La moral fluctúa varias veces durante el día, pasamos de la alegría al llanto en cero coma cero, intentamos compensar la falta de contacto físico con canciones cantadas a todo trapo desde la terraza en la esperanza de sentir un poco de calor humano, de sentirnos un poco menos solos.

Algunos siguieron las reglas de cuarentena impuestas por el gobierno desde el minuto uno, otros más rebeldes han necesitado más tiempo, pero poco a poco las noticias dramáticas del telediario sembraron la semilla del miedo  y eso pudo con sus ganas de libertad. Otros, desgraciadamente, son sin esperanza: salen tranquilamente y, en algunos casos, se han desplazado a otras zonas para abrir sus segundas casas. Me gustaría pensar que realmente no se dan cuenta que actuando así ponen en peligro todo un pueblo, pero desgraciadamente creo que tendré que rendirme a la teoría de mi amiga María José que considera que hay personas que viven y sienten raro, donde raro significa “yo, yo y otra vez yo”.

Sólo llevamos diez días de confinamiento y ya se caldean los ánimos. Nos enfadamos con quien compra mucho en los supermercados porque no piensa en los otros clientes, pero al mismo tiempo nos enfadamos con el que compra poco cada día porque sale mucho. Nos enfadamos con quien lleva el perro a mear veinte veces al día y con los que salen a hacer deporte. Somos víctimas de toneladas de noticias falsas que inundan las redes sociales: hacer vahos que ayuda a combatir el virus¡no hagáis vahos que empeora el asma!
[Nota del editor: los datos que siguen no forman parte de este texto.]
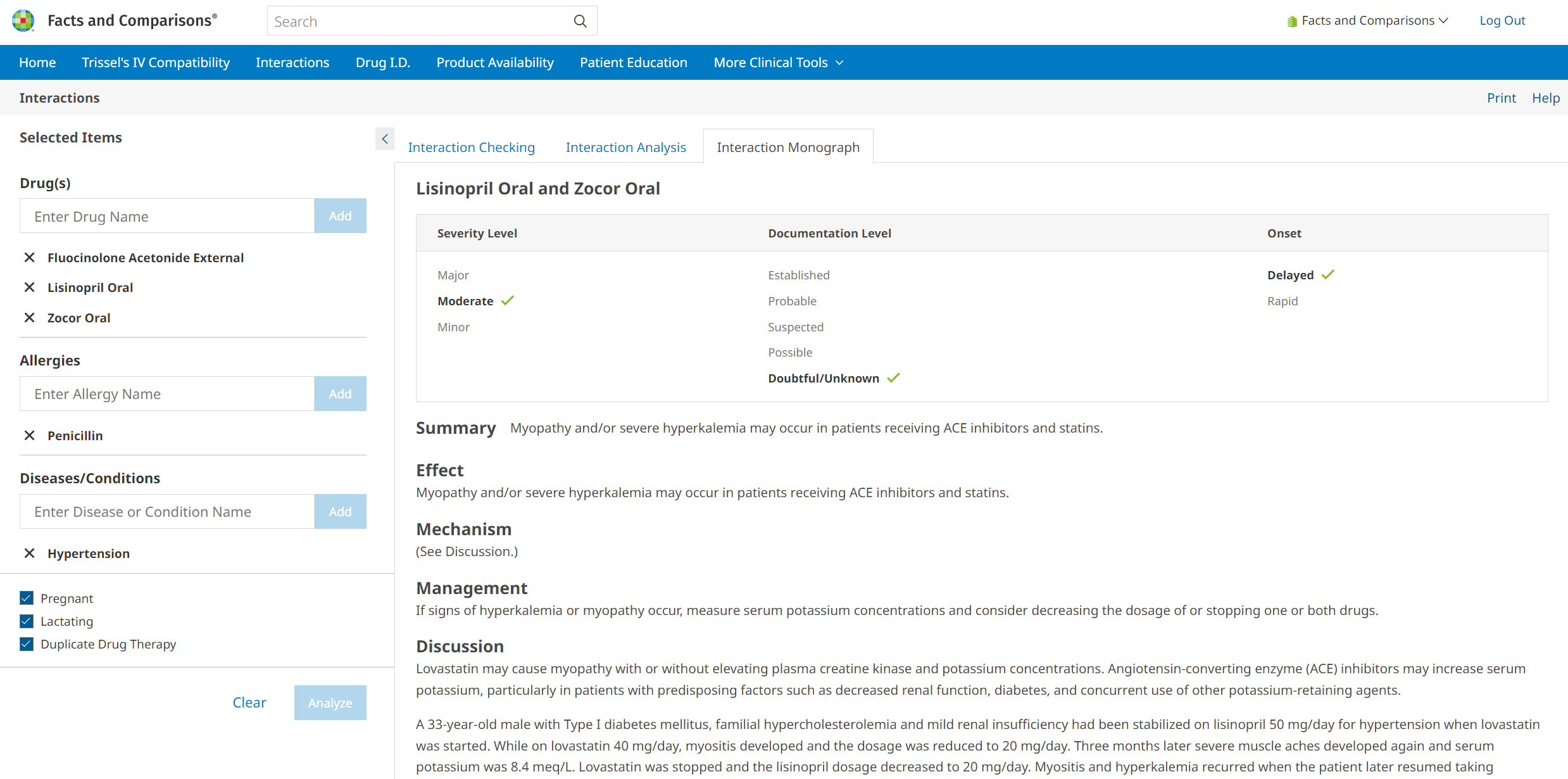
Task: Remove Penicillin allergy entry
Action: [x=29, y=436]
Estamos encerrados en casa sin trabajar (la mayoría de nosotros) y acabamos el día más cansados que antes, sin embargo es un cansancio mental y emocional, no físico.

Somos víctimas de nuestros miedos más recónditos: la enfermedad, la muerte, la soledad. En el caso de este virus cruel, los miedos son elevados a la máxima potencia porque aquí la gente se enferma y se muere en soledad. Las personas se van sin la posibilidad de ser cuidadas y despedidas por sus familiares, de tener un funeral digno. Son miedos constantes que están moviendo nuestro subconsciente y nos empujan a una danza esquizofrénica que nos hace cantar y gritarnos “¡buenas noches!” desde las ventanas o atacar cualquier conducta que consideremos inapropiada.

Este sólo es el décimo día de cuarentena y tiene toda la pinta de ser una carrera de fondo que no durará pocos días. Esta prueba ha llegado a nuestras vidas para enseñarnos a mirarnos dentro y reconocer las emociones que se agolpan en nuestro corazón. Cuando las identifiquemos y elaboremos, seremos libres de sentirlas sin ser dominados por ellas. Si pensáis que es difícil identificarlas os aconsejo un ejercicio yoga infalible y viejo como el mundo: quedados en silencio, cerrad los ojos y respirad. Centraros sólo en la respiración, a cada inhalación y exhalación vuestras emociones aflorarán y podrán ser reconocidas.

No puedo pensar en un deseo mejor en un momento como este. A las personas ingresadas en los hospitales y conectadas al oxígeno, a las madres encerradas en casa con niños pequeños, a los ancianos solos agobiados por las noticias, a los operadores sanitarios agotados y desmoralizados, a los que han perdido el trabajo y ven todo negro: respirad, os suplico, respirad.